____ Artikel

Das Thema der Entschädigungen für Verbrechen und Schäden, die von den deutschen Besatzern in Griechenland während des II. Weltkrieges begangen wurden, rückt wieder auf die Tagesordnung. Am Dienstag beschloss das griechische Parlament, ein Komitee für Kriegsentschädigungen durch Deutschland neu zu beleben und dieses mit noch größeren Kompetenzen auszustatten. Einen entsprechenden Vorschlag hatte Parlamentspräsidentin Zoi Konstantopoulou eingebracht.

________
____ Datenauszug

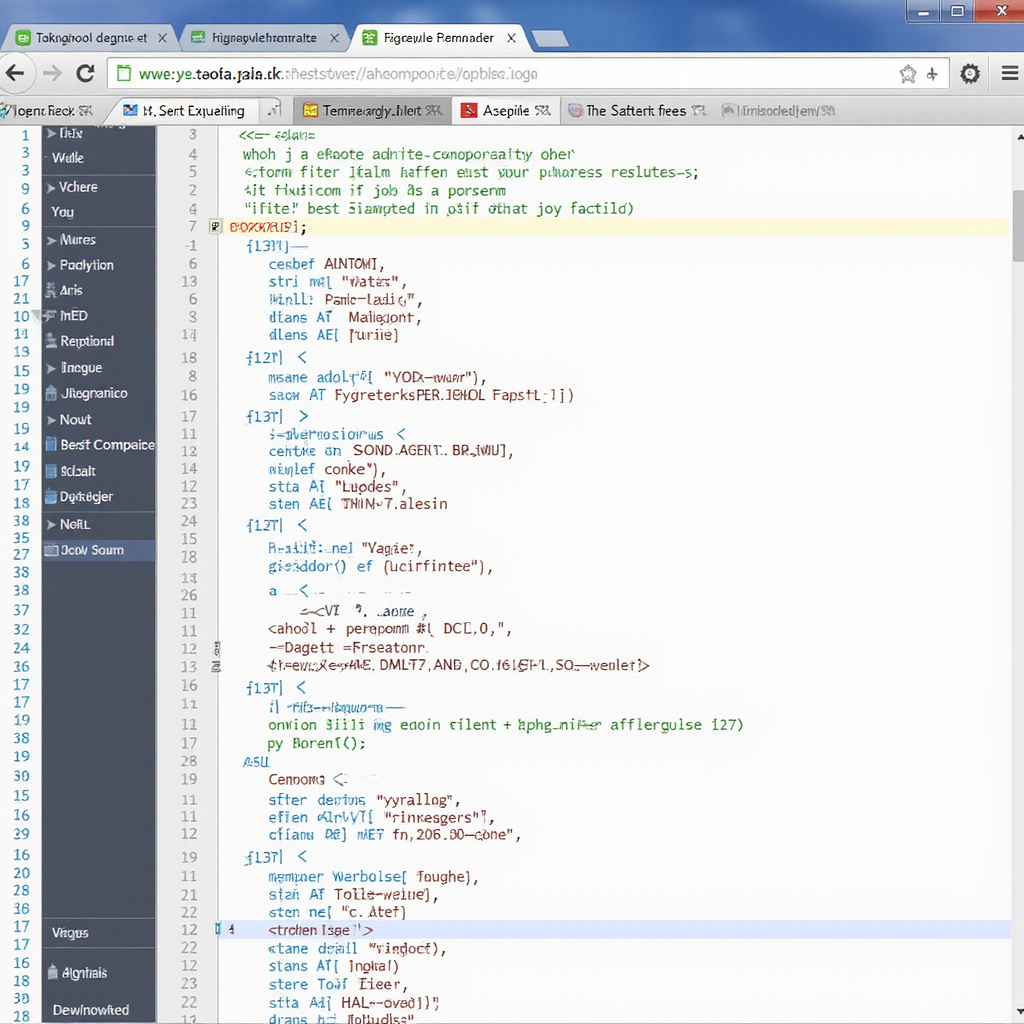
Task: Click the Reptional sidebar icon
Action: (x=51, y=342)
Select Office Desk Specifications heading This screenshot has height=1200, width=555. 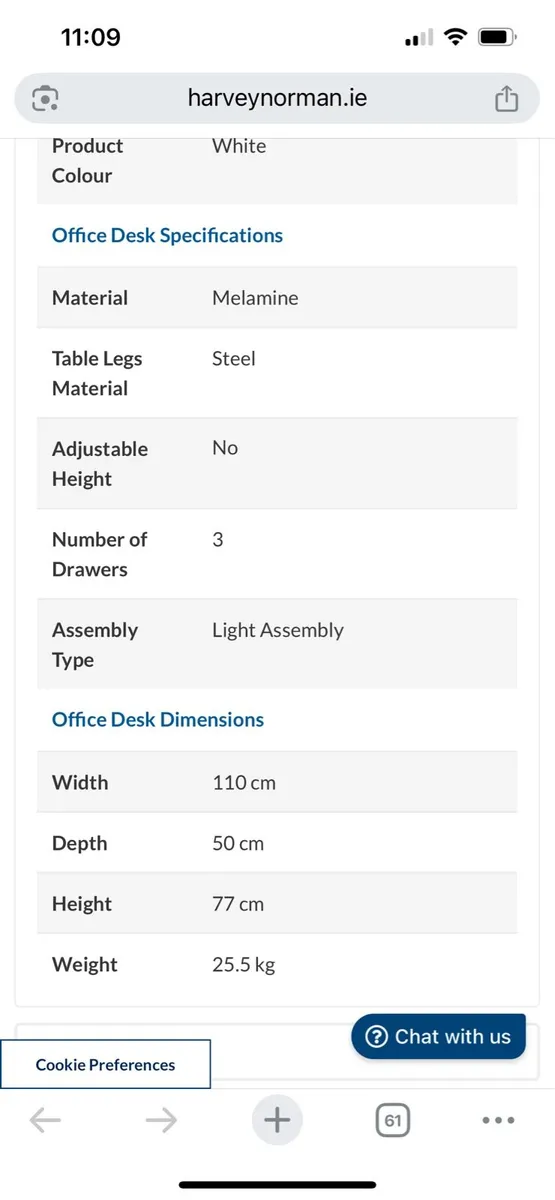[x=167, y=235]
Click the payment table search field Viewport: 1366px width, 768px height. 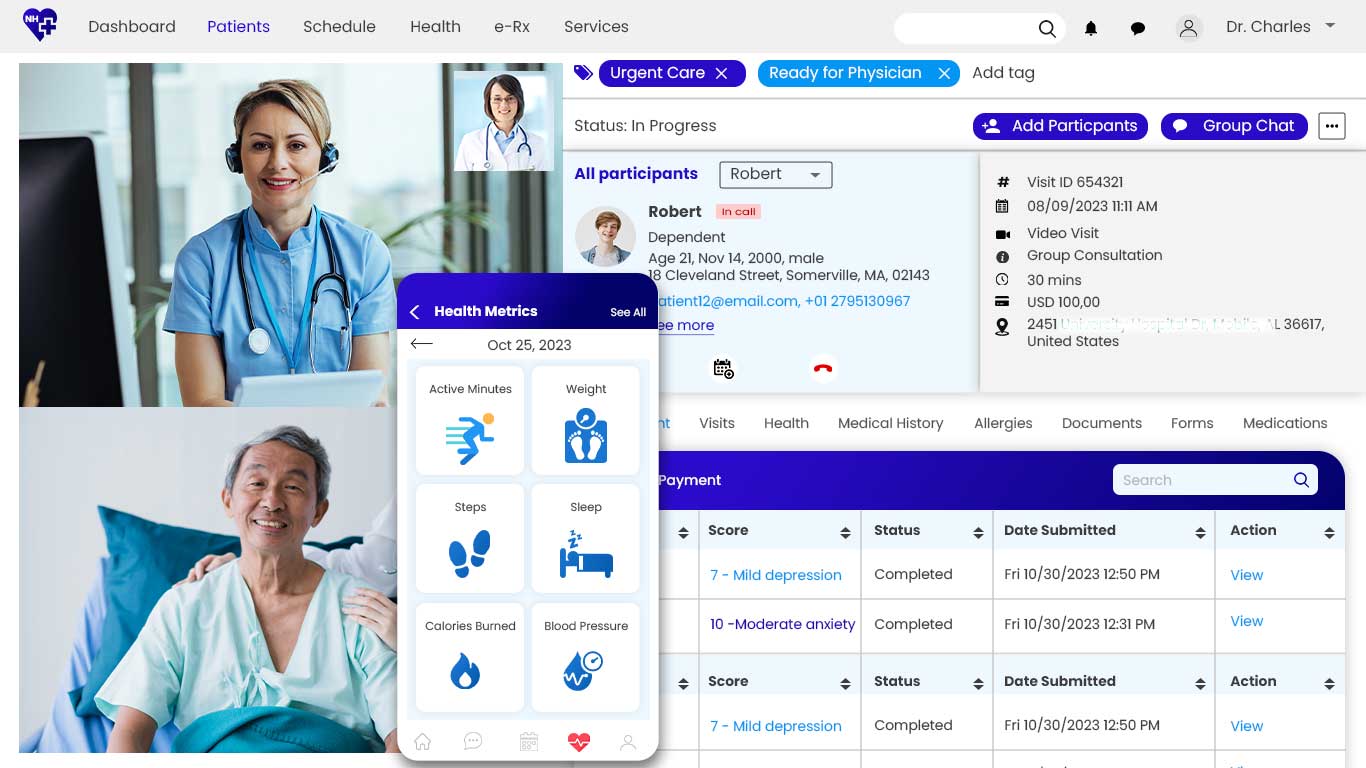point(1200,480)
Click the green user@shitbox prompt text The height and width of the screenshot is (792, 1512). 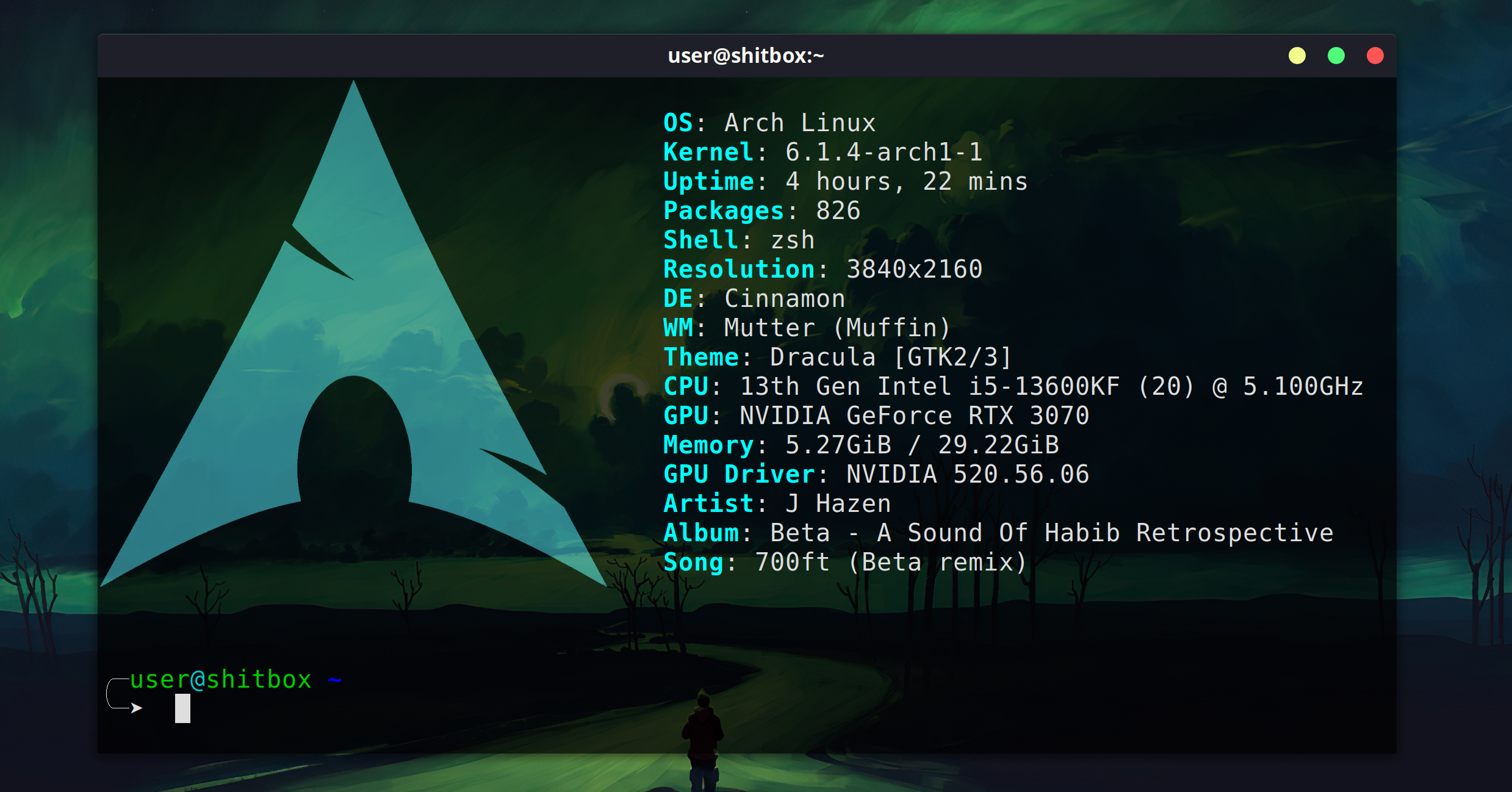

________

### Arbeitsanweisungen
1. Wer hat laut dem Artikel den Vorschlag zum Komitee für Kriegsentschädigungen eingebracht?
2. Prüfe, ob die folgenden Aussagen mit dem Artikel übereinstimmen, und belege jede Antwort mit den entscheidenden Worten des Artikels:
(a) Das griechische Parlament beschloss an einem Dienstag, ein Komitee für Kriegsentschädigungen durch Deutschland neu zu beleben.
(b) Das Komitee soll künftig weniger Kompetenzen haben als bisher.
(c) Der Vorschlag stammte vom griechischen Ministerpräsidenten.
3. Gib aus dem Artikel alles von „Das Thema der“ bis hin zu „Zoi Konstantopoulou eingebracht.“ wortgetreu wieder.
Die Zeilen werden zur Bearbeitung nicht gebraucht.

### Gelöste Aufgaben
1. Parlamentspräsidentin Zoi Konstantopoulou hat den Vorschlag eingebracht.

2.
(a) Ja: „Am Dienstag beschloss das griechische Parlament, ein Komitee für Kriegsentschädigungen durch Deutschland neu zu beleben“
(b) Nein: „dieses mit noch größeren Kompetenzen auszustatten“
(c) Nein: „Einen entsprechenden Vorschlag hatte Parlamentspräsidentin Zoi Konstantopoulou eingebracht.“

3.
Das Thema der Entschädigungen für Verbrechen und Schäden, die von den deutschen Besatzern in Griechenland während des II. Weltkrieges begangen wurden, rückt wieder auf die Tagesordnung. Am Dienstag beschloss das griechische Parlament, ein Komitee für Kriegsentschädigungen durch Deutschland neu zu beleben und dieses mit noch größeren Kompetenzen auszustatten. Einen entsprechenden Vorschlag hatte Parlamentspräsidentin Zoi Konstantopoulou eingebracht.